Required tasks:
1. From the n-grams assignment, write out the stretch from "- Longest 5-gram" through "frequency (Hint: save to PART-000* and take the head -n 1000)".
2. In the n-grams assignment, what is the S3 bucket that holds the dataset subset?
3. Carry the n-grams assignment forward from the point where it stops.

Excerpted passage:
========================

For the remainder of this assignment you will work with a large subset 
of the Google n-grams dataset,

https://aws.amazon.com/datasets/google-books-ngrams/

which we have placed in a bucket on s3:

s3://filtered-5grams/

In particular, this bucket contains (~200) files in the format:

(ngram) \t (count) \t (pages_count) \t (books_count)

Do some EDA on this dataset using mrjob, e.g., 

- Longest 5-gram (number of characters)
- Top 10 most frequent words (count), i.e., unigrams
- Most/Least densely appearing words (count/pages_count) sorted in decreasing order of relative frequency (Hint: save to PART-000* and take the head -n 1000)
- Distribution of 5-gram sizes (counts) sorted in decreasing order of relative frequency. (Hint: save to PART-000* and take the head -n 1000)
OPTIONAL Question:
- Plot the log-log plot of the frequency distributuion of unigrams. Does it follow power law distribution?

For more background see:
https://en.wikipedia.org/wiki/Log%E2%80%93log_plot
https://en.wikipedia.org/wiki/Power_law

### Longest 5-gram (number of characters)

### Part (A)
---

In [12]:
%%writefile mrjob_hw53_1.py
from mrjob.job import MRJob
from mrjob.step import MRStep
import re


class LongestNgram(MRJob):

    def steps(self):
        return [
            MRStep(mapper=self.mapper_ngrams_len,
                   reducer=self.reducer_ngrams_len),
            MRStep(reducer=self.reducer_find_max_ngram)
        ]

    def mapper_ngrams_len(self, _, line):
        tokens = line.strip().split('\t')
        yield (tokens[0], len(tokens[0]))

  
    def reducer_ngrams_len(self, word, counts):
        yield None, (sum(counts), word)

    # discard the key; it is just None
    def reducer_find_max_ngram(self, _, word_count_pairs):
        # each item of word_count_pairs is (count, word),
        # so yielding one results in key=counts, value=word
        yield max(word_count_pairs)


if __name__ == '__main__':
    LongestNgram.run()

Overwriting mrjob_hw53_1.py


In [13]:
!chmod a+x mrjob_hw53_1.py

In [16]:
%load_ext autoreload
%autoreload 2
from mrjob_hw53_1 import LongestNgram
mr_job = LongestNgram(args=['s3://filtered-5grams',
                            '-r', 'emr', '--no-strict-protocol'])

========================

Collected data:
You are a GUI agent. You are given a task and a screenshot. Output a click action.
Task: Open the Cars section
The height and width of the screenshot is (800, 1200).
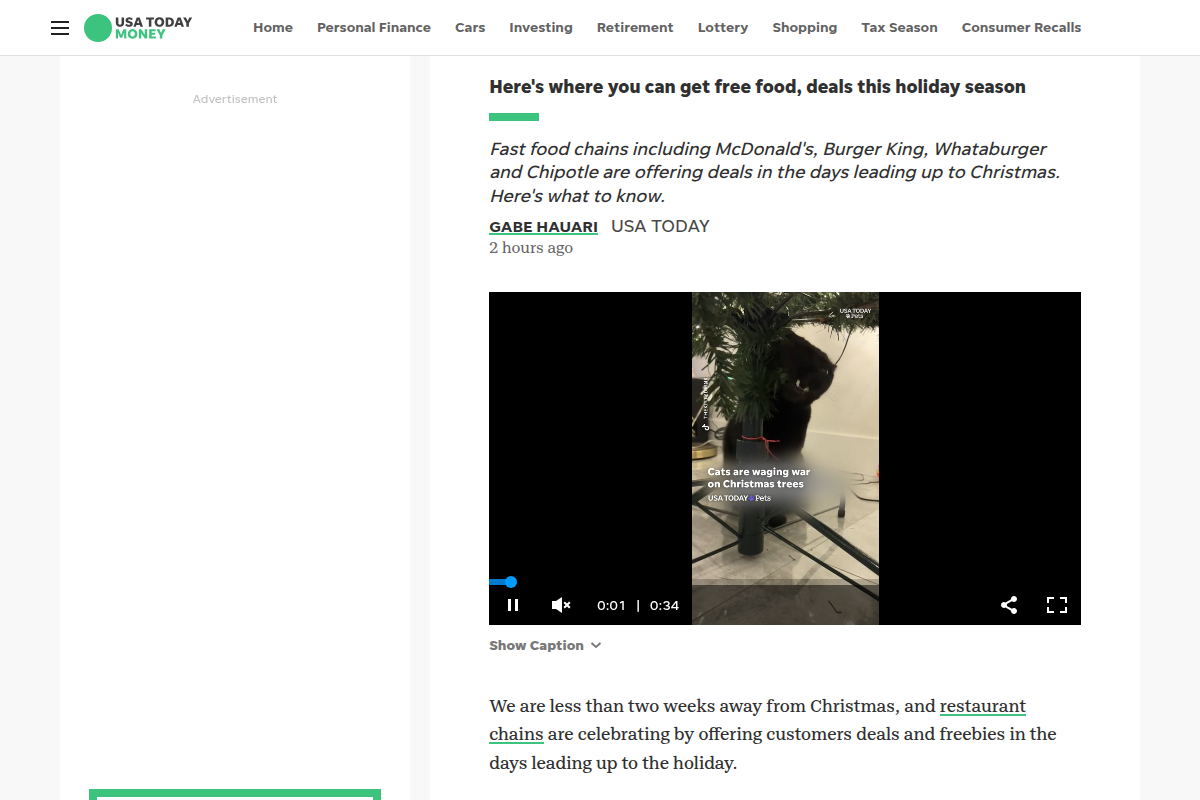point(470,28)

========================

Results by task:
1.
- Longest 5-gram (number of characters)
- Top 10 most frequent words (count), i.e., unigrams
- Most/Least densely appearing words (count/pages_count) sorted in decreasing order of relative frequency (Hint: save to PART-000* and take the head -n 1000)

2. s3://filtered-5grams/

3.
with mr_job.make_runner() as runner: 
    runner.run()
    # stream_output: get access of the output 
    for line in runner.stream_output():
        print mr_job.parse_output_line(line)

The autoreload extension is already loaded. To reload it, use:
  %reload_ext autoreload
(159, 'ROPLEZIMPREDASTRODONBRASLPKLSON YHROACLMPARCHEYXMMIOUDAVESAURUS PIOFPILOCOWERSURUASOGETSESNEGCP TYRAVOPSIFENGOQUAPIALLOBOSKENUO OWINFUYAIOKENECKSASXHYILPOYNUAT')


### Part (B)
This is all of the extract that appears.